I did my regular Friday week in review spot on O’Reilly. You can watch here if you’re interested. Not much time to get in-depth on any one topic–but that’s why I blog. 😉
Random links and food for thought:
*Lots of folks are talking about audio of Ted Kennedy singing in Spanish on illegal alien activist Eddie Sotero’s L.A. Spanish radio show. Apparently, KFI’s John and Ken played the tape. If anyone captured it, let me know. *Update: Audio here.*
*The latest cloture vote count is here.
*I received an e-mail from the brother of MTV correspondent Gideon Yago. He’s mad about my column today poking fun at Yago over the journalist political donor story. Here’s his e-mail:
Just read the article where you rip on my brother. Thankfully for you, as an a OpEd author you have no need to masquerade as an impartial journalist and have free reign to execute your orders as Bill O’Reilly’s attack dog.
Thankfully for the rest of us, no one takes your work and your fact checking seriously anyway.
Noah, I commend you for sticking up for your brother.
*A reader sends a link to this story of a two-year-old girl who is a Mensa member:
Her parents knew Georgia Brown was bright. After all, she could count to ten, recognised her colours and was even starting to dabble with French. But it was only when their bubbly little two-year-old took an IQ test that her towering intellect was confirmed.
Georgia has become the youngest female member of Mensa after scoring a genius-rated IQ of 152. This puts her in the same intellectual league, proportionate to her age, as physicist Stephen Hawking.
According to an expert in gifted children, Georgia is the brightest two-year-old she has ever met. Parents Martin and Lucy Brown have always regarded their youngest child as a remarkably quick learner. She was crawling at five months and walking at nine months. By 14 months, she was getting herself dressed.
“She spoke really early – by 18 months she was having proper conversations,” Mrs Brown said. “She would say, ‘Hello I’m Georgia, I’m one’. She was also putting her shoes on and putting them on the right feet.” Georgia, who is at nursery school, was also able to tell the difference between pink and purple – a skill which most children learn at primary school age.
Professor Freeman said: “I said to her, ‘What a pretty pink skirt, and you have tights and shoes to match’.
“She said, ‘They’re not pink, they’re purple’.
Hmm. Have they lowered the Mensa standards or is it just me?
*One last story for the night. Rev.
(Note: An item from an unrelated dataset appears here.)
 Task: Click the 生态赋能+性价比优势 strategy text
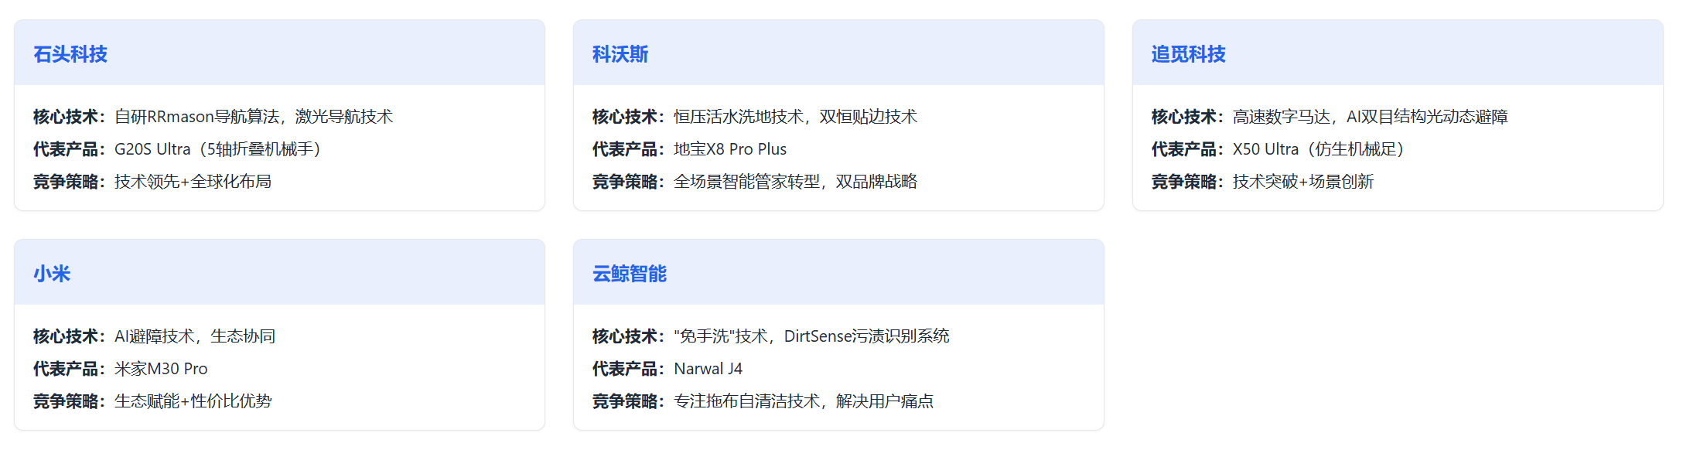click(193, 401)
Marino in Bayonne, NJ e-mails: “Last Wednesday I attended the graduation of one of our church parishioners who also is the valedictorian of the Class 2007 of Bayonne High School here in NJ. My excitement quickly turned into a big disappointment when I found out during the graduation ceremonies, that he was not allowed by the school principal and school superintendent to give his speech because he wants to include his prayer in his speech.” Here’s the local news story:
Bayonne High School valedictorian Jeremy Jerschina had wanted to give a heartfelt speech at his graduation ceremony on Wednesday.
A religious young man bound for the Christian school Calvin College in Michigan this fall, 18-year-old Jerschina said that to speak from the heart as he addressed his graduating class, he had to speak to God as well. But Principal Richard Baccarella and the Bayonne Board of Education would not let him speak if he included a prayer – so he didn’t speak at all.
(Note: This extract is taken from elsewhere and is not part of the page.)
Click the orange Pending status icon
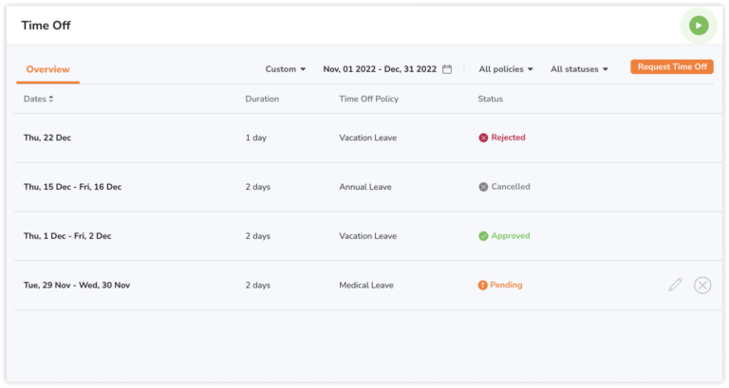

With his mother Bozena looking on as the pair sat in the living room of their West 25th Street home yesterday, Jerschina described his exchanges with Baccarella and Superintendent of Schools Patricia McGeehan, in which they asked him to remove the prayer from his speech.
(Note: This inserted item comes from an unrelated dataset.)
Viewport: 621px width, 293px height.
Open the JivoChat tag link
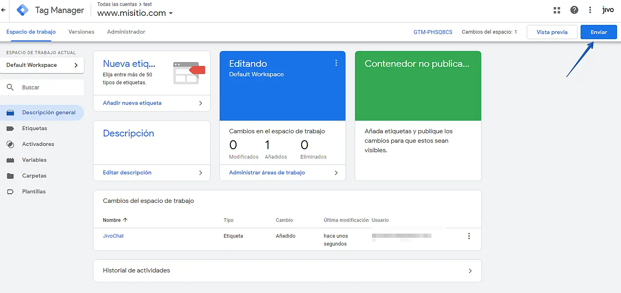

He said the day before the ceremony they even asked one of his former teachers to help him rewrite the speech in a way that would satisfy the school board, although they could not reach a compromise.
On graduation day, Jerschina said, Baccarella told him that if he decided to give the speech without the prayer, he could signal the principal as he sat on stage to be recognized as valedictorian and that Baccarella would give him time to speak. But, Jerschina said, that put him in a position where he had to “either rip out my beliefs or stay silent.”
“God and Christ are the reason I did how I did in high school, and are what I stand for most,” Jerschina said. “The principal and superintendent said I could do the speech if I left the prayer out, and I told them that I’d rather do the whole thing or not at all.”
In a statement released yesterday, McGeehan said the school district would have been breaking the law had it allowed Jerschina to speak.
What would have happened if he had asked to pray to Allah?
One last, last note: For those of you have been asking for the blogroll listing links to your other favorite blogs. It’s back! Look down below on the right-hand column, beneath the “Buzzworthy” section and under the ad. You’ll see “Blogroll.” Just click and the menu will pop up.